Text provided section start
WebRef Update: Featured Article: BeOS 5 Bounds onto the Scene - Part 2
BeOS 5 Bounds onto the Scene
The Downsides, & Getting Started
Ok, if it's so great, why isn't everyone using it? Well, admittedly, it's not all roses and multi-threaded moonbeams in Be-land. There are some definitely cons to the BeOS, and for many people, these may be enough to keep them from even trying it.
- Software and Hardware Support.
This is the big one. BeOS, being the "little kid on the block,"
doesn't have anywhere near the software support of either the
Microsoft or Macintosh OSes. It's the catch-22 of any new
operating system - if the OS doesn't have any applications, it
won't attract any users. And if it doesn't have any users, no one
will want to write applications for the OS. And if it doesn't
have any applications...you get the idea.
This is not to imply that there are no applications available for BeOS, just that the number is far lower than on other platforms. A quick glance at the BeWare Catalog (www.be.com/software/beware/), or at sites like BeBits (www.bebits.com) will give you a good idea of range and scope of available applications. Being both media-optimized and programmer-friendly, Be has software available from several big names in the the audio/video/image software community, including MetaCreations, Steinberg, Arboretum, eMagic, VideoWave and more. Most importantly, much of the software available seems to be high in quality, which might make the total number of choices less of a concern.
Text provided section end
Data for review section start
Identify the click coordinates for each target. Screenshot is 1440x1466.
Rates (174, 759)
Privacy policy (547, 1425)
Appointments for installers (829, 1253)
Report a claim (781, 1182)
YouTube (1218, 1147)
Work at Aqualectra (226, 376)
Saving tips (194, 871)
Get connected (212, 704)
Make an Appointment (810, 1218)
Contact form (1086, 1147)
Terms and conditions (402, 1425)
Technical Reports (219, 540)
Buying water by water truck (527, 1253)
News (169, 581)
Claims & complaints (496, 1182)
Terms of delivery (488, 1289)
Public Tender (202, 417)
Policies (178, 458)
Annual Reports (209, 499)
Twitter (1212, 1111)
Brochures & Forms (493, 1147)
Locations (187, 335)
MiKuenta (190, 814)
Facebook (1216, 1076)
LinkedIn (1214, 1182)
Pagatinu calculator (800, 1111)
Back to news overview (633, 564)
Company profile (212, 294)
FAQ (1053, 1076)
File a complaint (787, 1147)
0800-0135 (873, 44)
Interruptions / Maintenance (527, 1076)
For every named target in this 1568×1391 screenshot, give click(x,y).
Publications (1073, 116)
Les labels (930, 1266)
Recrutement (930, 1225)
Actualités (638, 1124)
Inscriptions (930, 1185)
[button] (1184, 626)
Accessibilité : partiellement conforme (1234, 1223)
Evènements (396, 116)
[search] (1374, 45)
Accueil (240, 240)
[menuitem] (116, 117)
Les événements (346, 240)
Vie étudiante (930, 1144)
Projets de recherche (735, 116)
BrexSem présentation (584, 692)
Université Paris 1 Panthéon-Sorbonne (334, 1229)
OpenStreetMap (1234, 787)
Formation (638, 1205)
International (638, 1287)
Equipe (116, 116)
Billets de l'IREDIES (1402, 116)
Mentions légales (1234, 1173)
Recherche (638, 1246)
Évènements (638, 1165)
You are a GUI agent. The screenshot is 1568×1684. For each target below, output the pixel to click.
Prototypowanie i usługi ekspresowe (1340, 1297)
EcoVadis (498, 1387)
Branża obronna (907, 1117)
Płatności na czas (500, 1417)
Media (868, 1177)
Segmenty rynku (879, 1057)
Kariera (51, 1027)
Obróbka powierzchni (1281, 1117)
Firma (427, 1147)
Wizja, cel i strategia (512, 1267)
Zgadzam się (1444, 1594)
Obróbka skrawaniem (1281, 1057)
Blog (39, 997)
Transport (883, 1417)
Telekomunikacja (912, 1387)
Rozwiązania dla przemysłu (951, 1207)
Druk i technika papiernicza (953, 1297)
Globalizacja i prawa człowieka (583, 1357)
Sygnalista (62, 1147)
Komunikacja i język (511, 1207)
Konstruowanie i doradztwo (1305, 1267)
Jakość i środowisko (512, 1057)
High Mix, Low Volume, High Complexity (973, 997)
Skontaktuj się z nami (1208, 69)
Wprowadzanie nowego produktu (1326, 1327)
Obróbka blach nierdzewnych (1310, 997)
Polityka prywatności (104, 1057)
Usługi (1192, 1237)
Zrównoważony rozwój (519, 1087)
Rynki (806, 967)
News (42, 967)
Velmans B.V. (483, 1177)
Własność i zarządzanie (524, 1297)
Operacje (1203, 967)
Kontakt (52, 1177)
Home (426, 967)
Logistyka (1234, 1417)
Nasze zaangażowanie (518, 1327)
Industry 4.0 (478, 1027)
Data for review section end
Exercise aim => Which two sites does the BeOS 5 article name for getting a sense of the range of applications available for BeOS?

Answer below => The BeWare Catalog (www.be.com/software/beware/) and BeBits (www.bebits.com).